• ENTRIES:

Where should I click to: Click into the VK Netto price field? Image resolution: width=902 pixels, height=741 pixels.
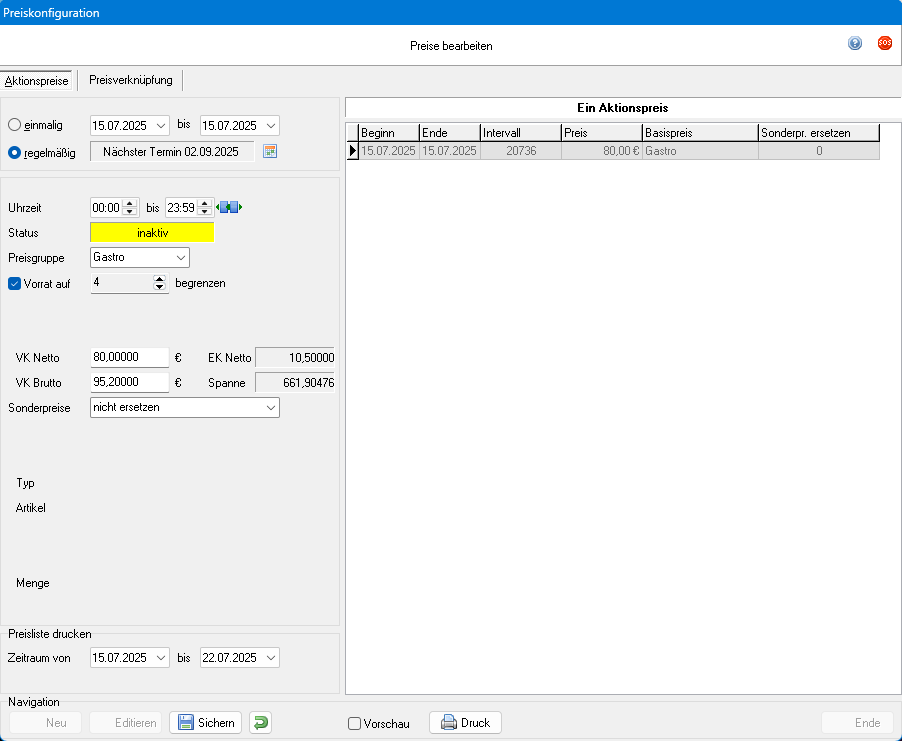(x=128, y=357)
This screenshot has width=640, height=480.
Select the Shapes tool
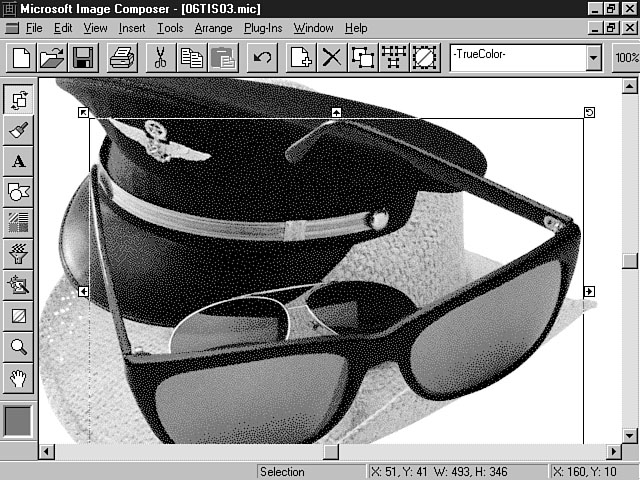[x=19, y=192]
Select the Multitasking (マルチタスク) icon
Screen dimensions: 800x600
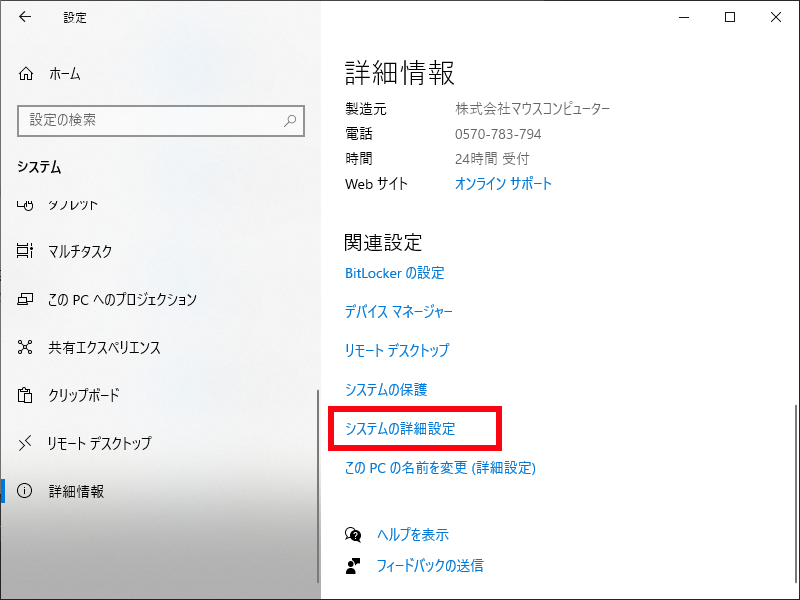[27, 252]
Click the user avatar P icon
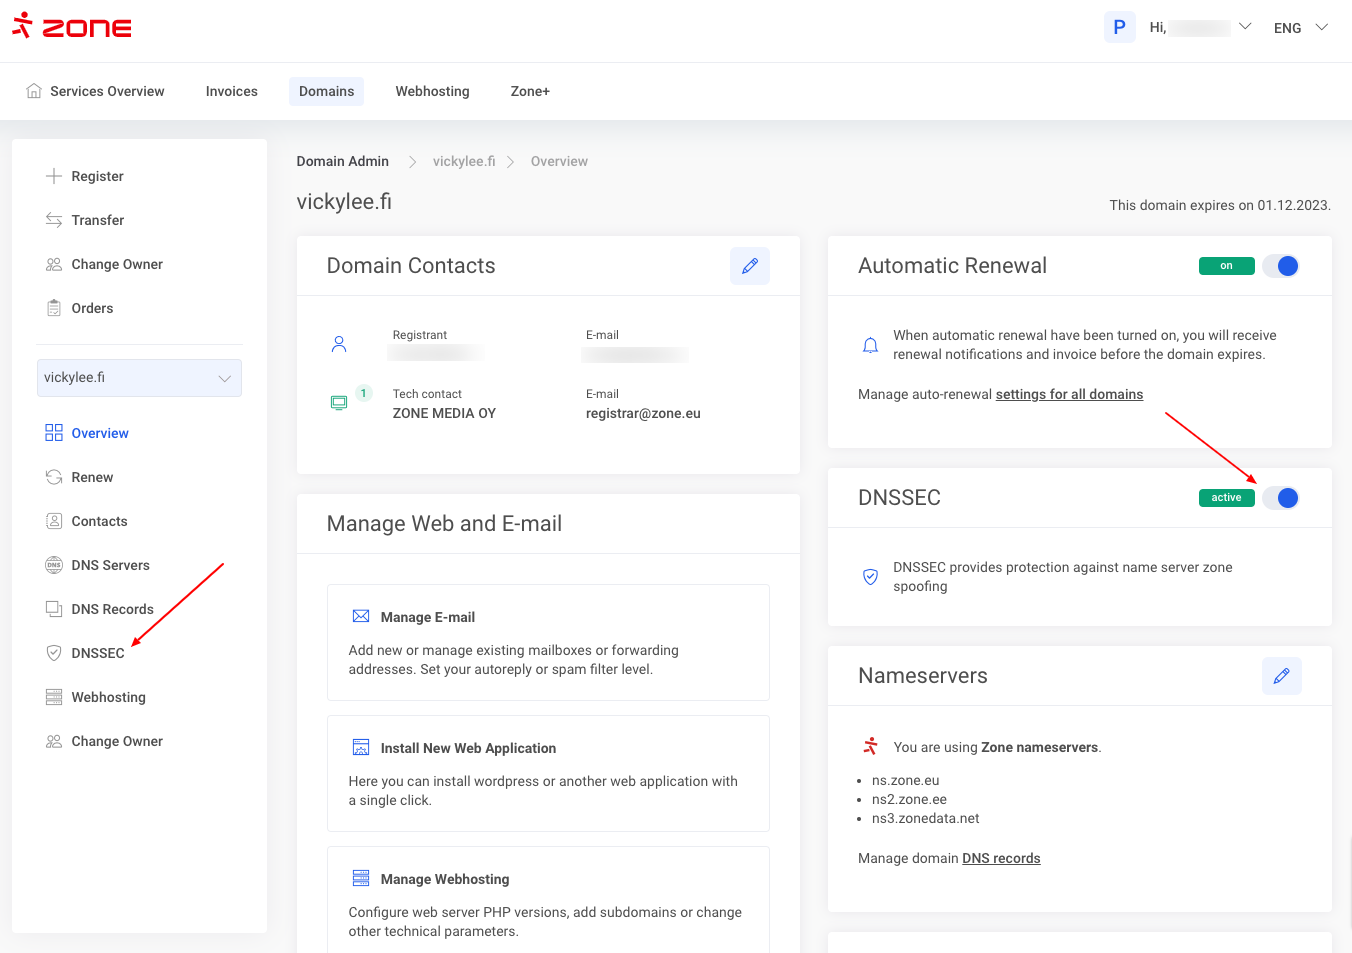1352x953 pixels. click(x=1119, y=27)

• TASK STATEMENT:
Please output, as a JSON list of strings with one string per line and blank lines omitted, the stretch of the listing from its start through the line containing "[x=19, y=192]", leaving out the pictures.

• COMPLETED EXERCISE:
[
  "Where should I click to: Click into the VK Netto price field? Image resolution: width=902 pixels, height=741 pixels.",
  "(x=128, y=357)",
  "This screenshot has width=640, height=480.",
  "Select the Shapes tool",
  "[x=19, y=192]"
]